Was will man nach so einer Show an Bord am ersten Seetag noch alles machen? Einen weiteren Schiffrundgang auf dem nächtlichen Deck natürlich, weitere Besuche in diversen Bars ebenso, weiteres Ausweichen vor dem unaufhörlich irgendwo an Bord fotografierenden Schiffsfotografen (), der auch möglichst viele glückliche Gäste an der Wand seines Fotoshops aushängen möchte und vieles mehr - irgendwann ist auch der längste Seetag dann mal zu Ende und die Kabine wartet - die Kondition morgen muss schließlich für Rom reichen ..!
Nachtrag, Januar ´14: Erster weiblicher "Staff Captain"
Manchmal gibt es wirklich Zufälle: In der Silvester/Neujahrs-Ausgabe 2013 der Süddeutschen Zeitung erschien im Wirtschaftsteil ein Artikel mit dem Titel "Kommando voran". Gegenstand dieses Artikels ist der erste weibliche "Staff Captain" der Reederei Aida: "Nicole Langosch ... ist damit die ranghöchste Frau in Deutschland an Bord eines Kreuzfahrtschiffes. Mit den Offizieren und Maschinisten an Bord hat sie keine Probleme. Nur die Passagiere müssen sich noch daran gewöhnen." verrät der Untertitel des Beitrags über "unsere" Staff Kapitänin an Bord der AIDAmar.

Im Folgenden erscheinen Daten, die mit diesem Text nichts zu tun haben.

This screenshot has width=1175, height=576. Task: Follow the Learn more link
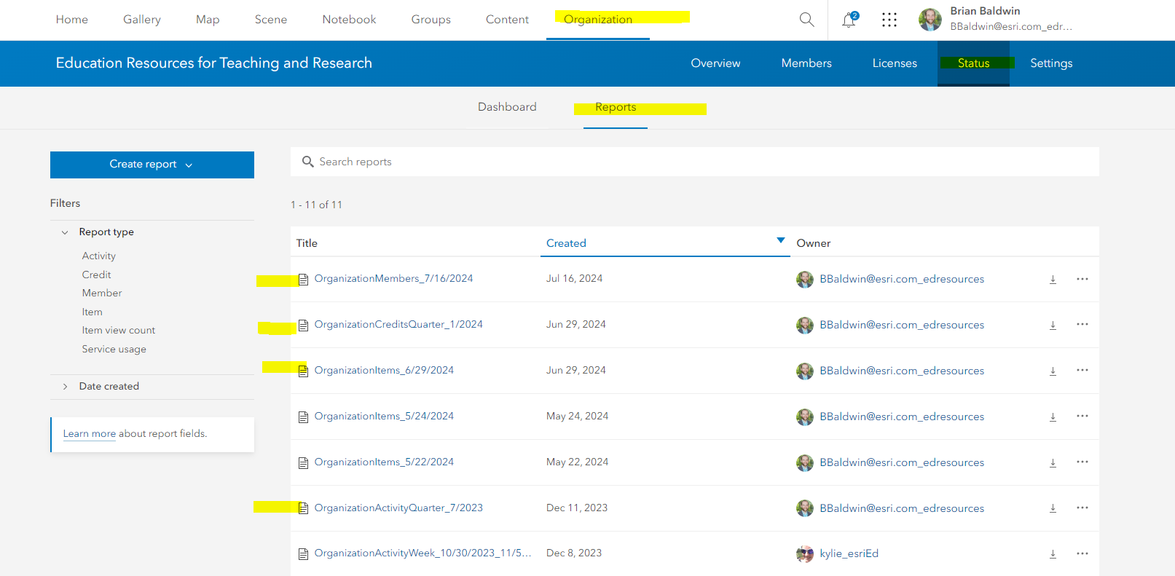point(90,433)
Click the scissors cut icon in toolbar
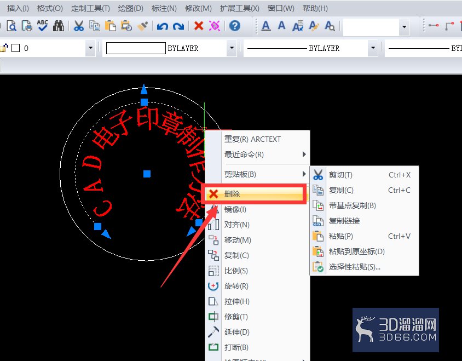This screenshot has height=361, width=462. point(79,26)
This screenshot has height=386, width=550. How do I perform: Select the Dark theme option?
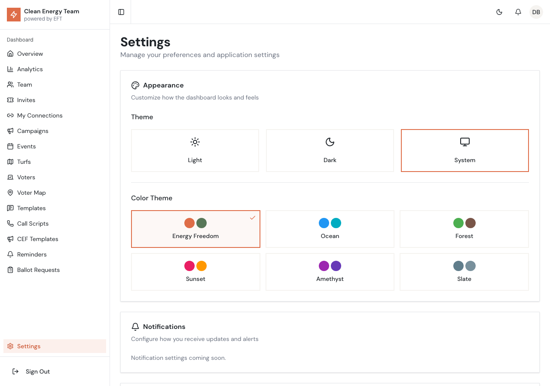(x=330, y=150)
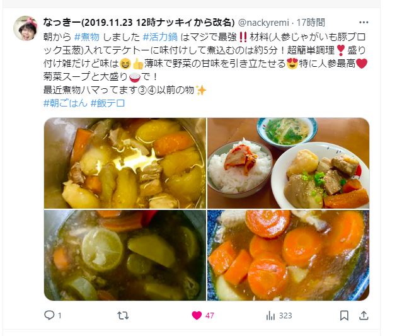Open the rice and soup meal photo

click(x=289, y=163)
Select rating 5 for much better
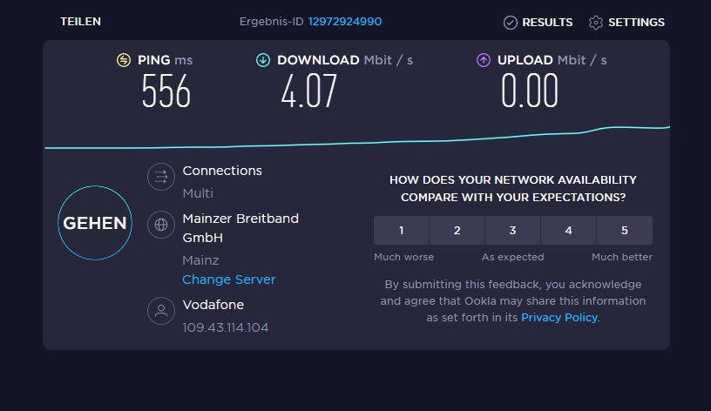 click(625, 231)
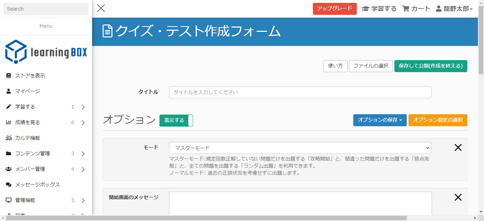Click the ストアを表示 book icon

(9, 76)
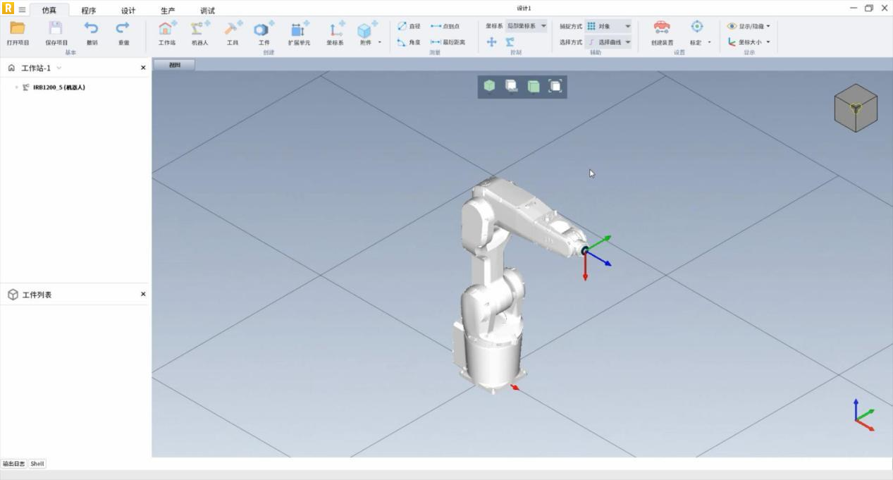Click the 撤销 (Undo) arrow
893x480 pixels.
92,29
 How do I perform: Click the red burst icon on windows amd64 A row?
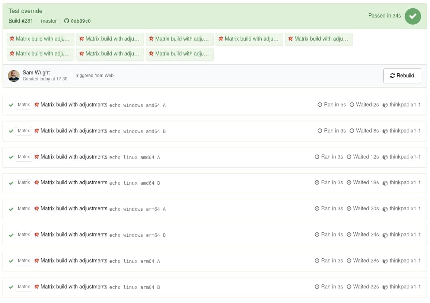[36, 105]
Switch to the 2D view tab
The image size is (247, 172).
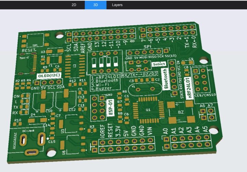click(74, 5)
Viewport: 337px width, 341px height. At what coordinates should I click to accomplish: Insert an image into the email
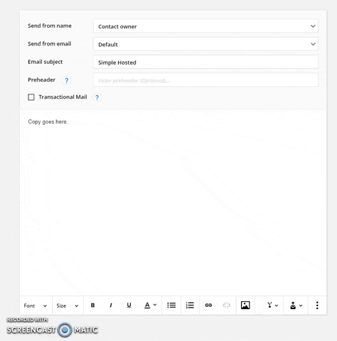[245, 305]

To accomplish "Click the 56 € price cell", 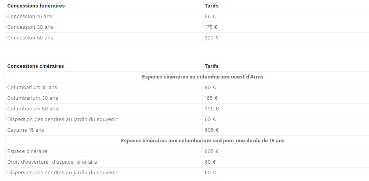I will point(210,17).
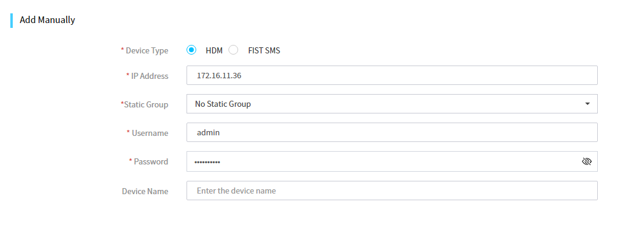This screenshot has width=644, height=233.
Task: Click the Device Name field label
Action: click(145, 192)
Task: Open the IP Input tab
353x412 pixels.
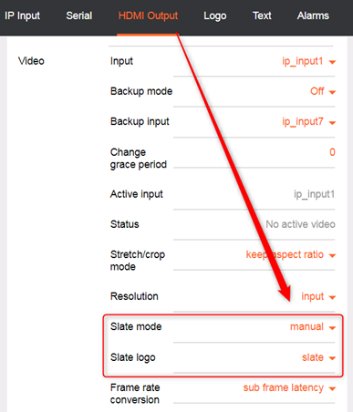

Nun, gewöhnen mussten wir uns nicht an Nicole Langosch, die mit ihren 30 Jahren an zweiter Stelle hinter dem Kapitän in der Schiffshierarchie steht und damit über allen anderen Offizieren an Bord. Wir sind aber sicher, dass dies auch nicht erforderlich gewesen wäre, wenn wir sie öfter gesehen hätten als nur das eine Mal bei der Vorstellung durch Kapitän Cramer. Auf jeden Fall ein interessanter Artikel in der SZ, der über ihre Karriere berichtet, die auf einem Containerfrachter begann und nun zu der halbjährigen Tätigkeit auf der AIDAmar im Mittelmeer führte. Auch wenn ihr einst ein philippinischer Bootsmann keine schwere Bohrmaschine anvertrauen wollte, so sind wir dennoch davon überzeugt, dass sie auch weiter auf der AIDAmar einen guten Job machen wird!